This article, written by JPT Technology Editor Judy Feder, contains highlights of paper SPE 203461, “Digitalization in the Oil and Gas Industry—A Case Study of a Fully Smart Field in the United Arab Emirates,” by Muhammad Arif and Abdulla Mohammed Al Senani, ADNOC, prepared for the 2020 Abu Dhabi International Petroleum Exhibition and Conference, Abu Dhabi, held virtually from 9–12 November. The paper has not been peer reviewed.

One of the first oil fields in the UAE to be fully operated remotely is in the southeast region, 250 km from Abu Dhabi. The complete paper discusses the development and commissioning of the field, which is the first smart field for ADNOC Onshore.
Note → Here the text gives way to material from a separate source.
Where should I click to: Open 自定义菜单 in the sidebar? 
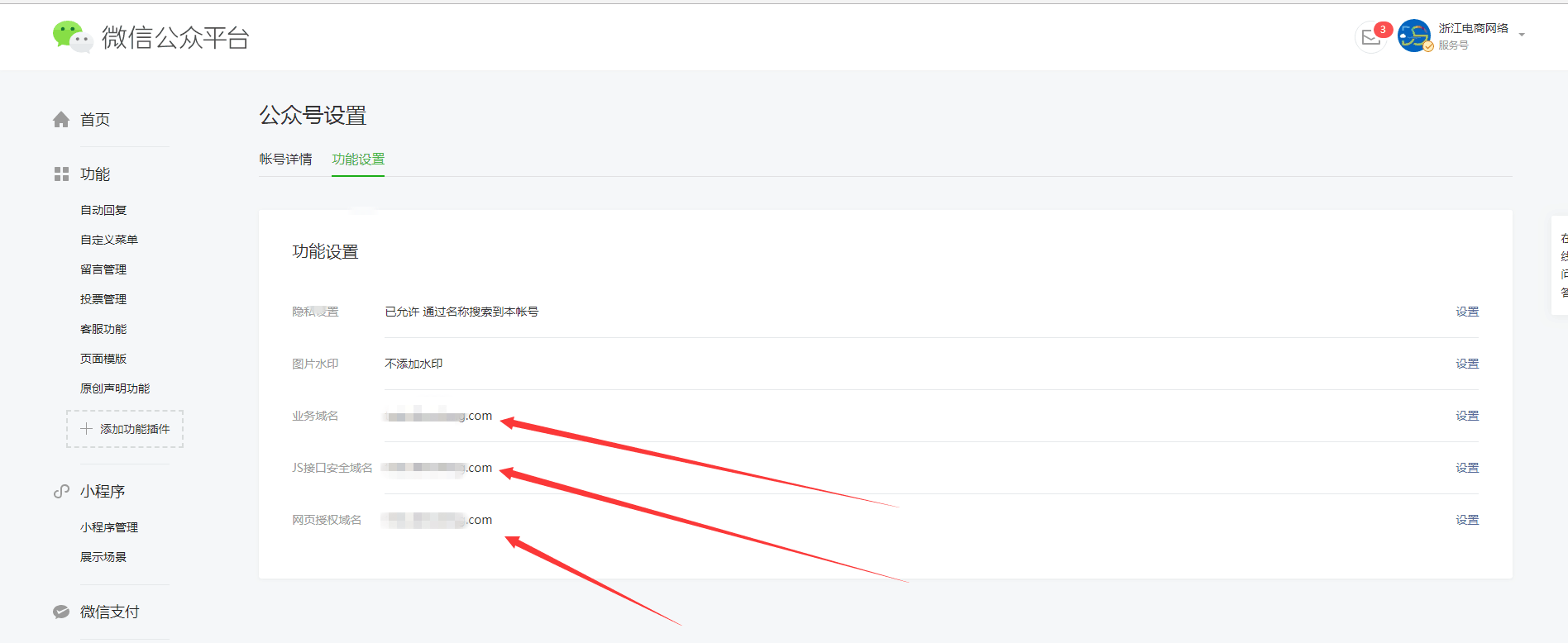tap(109, 241)
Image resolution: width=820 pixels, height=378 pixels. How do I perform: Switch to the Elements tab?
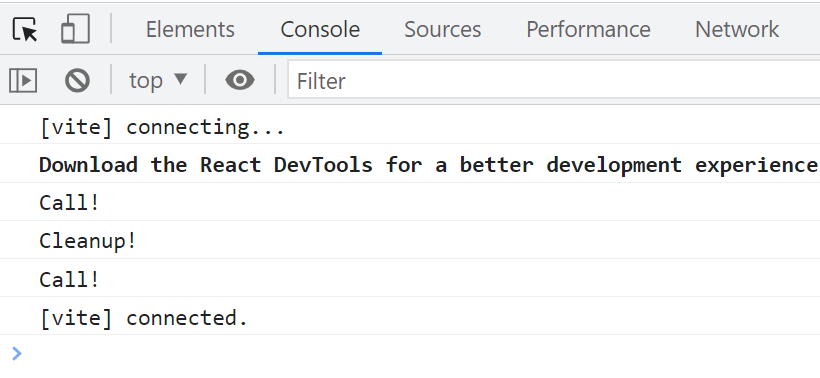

The designed and applied technology facilitated unmanned operation of the field from downhole to export.


Oilfield digitalization encompasses gathering real-time and non-real-time data from wells, flow lines, manifolds, stations, and water injection facilities; analysis of the data using algorithms, flowcharts, plots, and reports; and user access to this data on user-friendly screens. This allows engineers to focus on interpretation of data vs. searching, organizing, and formatting the data. In the bigger picture, the data collected will lead to conclusions and set bases for important decisions for similar projects in the future, enabling a lesson-learning approach to design new oil fields.

The accumulated theoretical and practical research results of smart-field implementation require analysis and synthesis to maintain perspective of the entire project. Both were applied in the Mender field, which is the subject of the complete paper.

Problem Statement

The Mender parent field has been producing since 2013 with minimal digitalization for wellheads. Wells are not fit-ted with remote sensors, and operators have been visiting the wells to collect data using analog gauges. Collected data are stored in computers or as hard copies. Some critical data is lost, which affects decision-making.

The new Mender field is 50 km from the parent field and is in a sensitive area close to international borders. The field area is a wildlife reserve for various endangered animals. The nature of operations is highly critical because of concentrations of hydrogen sulfide (H2S) that could jeopardize employees’ health and safety.